■ GIVEN TASK A ■
Retype the stretch from "In 1619, he" through "and Elisabeth (b.1622)." in the article on the composer Johann Praetorius, matching it word for word.

+ + +

= Johann Praetorius (composer) =

German composer and organist (1595–1660)

Johann Praetorius (also Johannes; 25 November 1595 – 25 July 1660) was a German Baroque composer and organist, and the son of Hieronymus Praetorius the Elder (15601629). His grandfather, the father of Hieronymus, Jacob Praetorius the Elder (c. 15201586), and his older brother Jacob Praetorius (15861651) were also composers. His twin brother Hieronymus Praetorius the Younger (15951651) was a theologian.

==Biography==
Johann Praetorius was born on 25 November 1595 in Hamburg. He was a pupil of his father, Hieronymus. He was also a pupil of Jan Pieterszoon Sweelinck in Amsterdam between 1609 and about 1610, as his brother Jacob had been. From 1611, he was organist and church clerk at St.-Nikolai-Kirche in Hamburg, a position he held until his death. He was also an organist at Old St. Michael's Church and at the Cloister of St. Mary Magdalene.

In 1619, he married Anna Sperling, the daughter of Paul Sperling, headteacher of the Johanneum Gymnasium. They had two children: Hieronymus (b. 1620) and Elisabeth (b.1622).

Praetorius died on 25 July 1660 in Hamburg.

+ + +

■ GIVEN TASK B ■
In the records below, repeat verbatim the stretch from the line containing "You are a GUI" through the line containing "pyautogui.click(x=904, y=266)", including both of those lines.

■ EXERCISE MATERIAL ■
+ + +

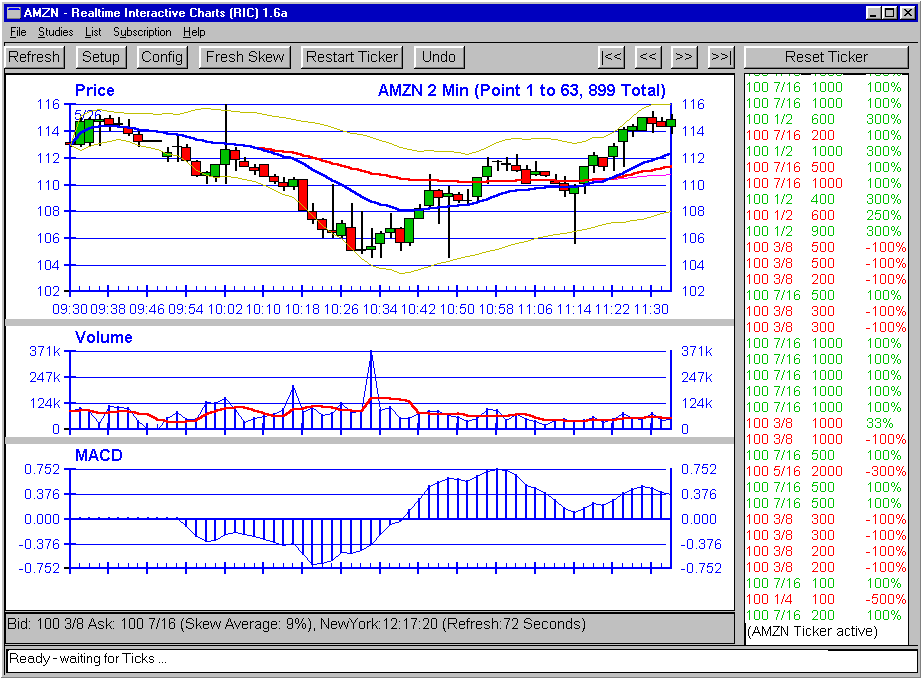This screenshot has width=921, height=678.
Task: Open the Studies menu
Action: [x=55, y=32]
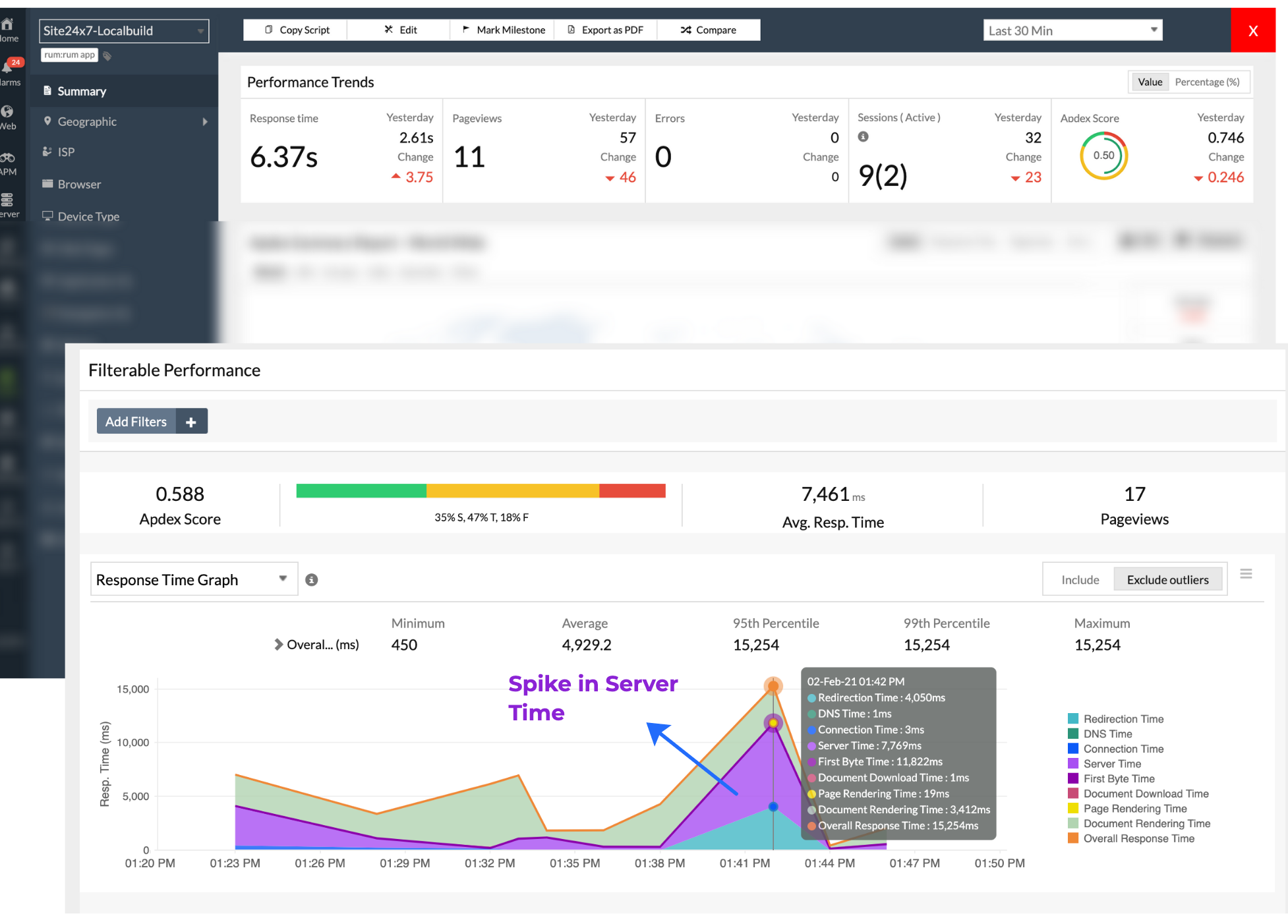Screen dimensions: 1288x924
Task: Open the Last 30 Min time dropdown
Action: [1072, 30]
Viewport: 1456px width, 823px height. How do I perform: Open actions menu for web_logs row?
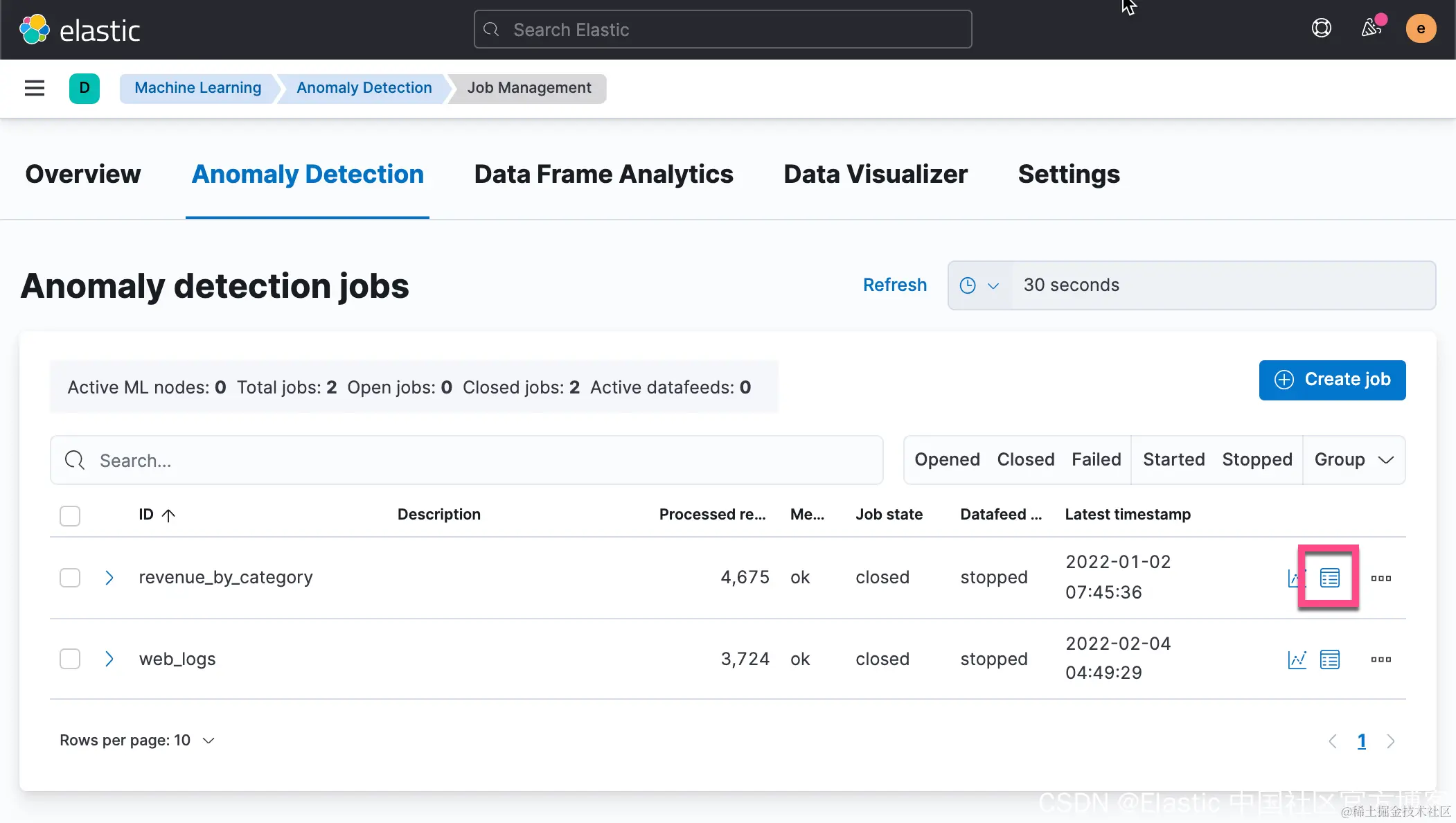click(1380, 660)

+ + +

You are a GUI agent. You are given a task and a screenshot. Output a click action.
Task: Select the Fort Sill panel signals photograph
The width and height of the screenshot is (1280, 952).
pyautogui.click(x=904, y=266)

+ + +

■ TASK RESPONSE A ■
In 1619, he married Anna Sperling, the daughter of Paul Sperling, headteacher of the Johanneum Gymnasium. They had two children: Hieronymus (b. 1620) and Elisabeth (b.1622).

■ TASK RESPONSE B ■
You are a GUI agent. You are given a task and a screenshot. Output a click action.
Task: Select the Fort Sill panel signals photograph
The width and height of the screenshot is (1280, 952).
pyautogui.click(x=904, y=266)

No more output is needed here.